As we didn’t paint the elephants earlier, we made a point of doing so once we got back. The results are below. Guess who did what… Such a great day!
After that amazing day yesterday, today had big boots to fill. Therefore after making a mandatory trip to KFC on the MI Road (mmm!) we headed straight to one of Jaipur’s most infamous venues, ‘Raj Mandir’, a huge candyfloss-style art deco cinema that’s famous all around India. After seeing armies of tuktuks loyally display photographs of Bollywood icon Salman Khan, the release of his new blockbuster ‘Dabaang 2′ meant that we had to make an impromptu visit! Having never seen a Bollywood film before I was assured this was the place to do it so I dutifully joined my place at the queue (luckily I didn’t need elbows at the ready, the ladies line being a quarter of the size of the mens) and got us two tickets for the diamond box.
The lobby of the cinema was impressive enough, like the entrance to a 1920’s ballroom, but inside the theatre itself the atmosphere was electric. People were wooping, whistling and cheering ready for the film, the high cream ceilings’ bulges of plaster making a bubblegum like aesthetic and everyone was armed with coca cola at the ready. The reaction to Salman Khan’s face alone was priceless – cheers breaking out all over the cinema – and any time something even slightly raunchy happened (and by slight I’m being serious, the worst being a kiss on the cheek or a suggestive rumble under the sheets) wolf whistles echoed all over the room. It was absolutely fantastic and despite only understanding snippets of the Hindi, the choreographed dance scenes and slap stick action, whether purposefully or not, were absolutely hilarious! You can see why so many people here idolise their bollywood stars, going to watch a film at Raj Mandir was a real outing, complete with intermission and audience participation. In my degree we often spoke about the difference between film and theatre, but seeing a Bollywood film like this really bridges the gap! Great fun all round.

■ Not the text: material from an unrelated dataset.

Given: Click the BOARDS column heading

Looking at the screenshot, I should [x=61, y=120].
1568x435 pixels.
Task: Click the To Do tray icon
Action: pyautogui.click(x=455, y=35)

Tonight we catch the Haridwar Express, an overnight train up to Rishikesh. It will be the longest amount of time I have ever spent on a train, amounting to 12 hours in total. After doing Yoga for a month or so in Jodhpur, I’m throwing myself (and Si) in at the deep end with four hour session days at an Ashram. Despite being in probably one of the most religious cities for Hindus in India, I’m also hoping that the colder weather will make things feel just a tad more Christmassy too! Crazy to think that whilst every one back at home is celebrating ‘Mad Friday’ I will be prepping myself for my first session of yoga at the foot of the Himilayas. How times change!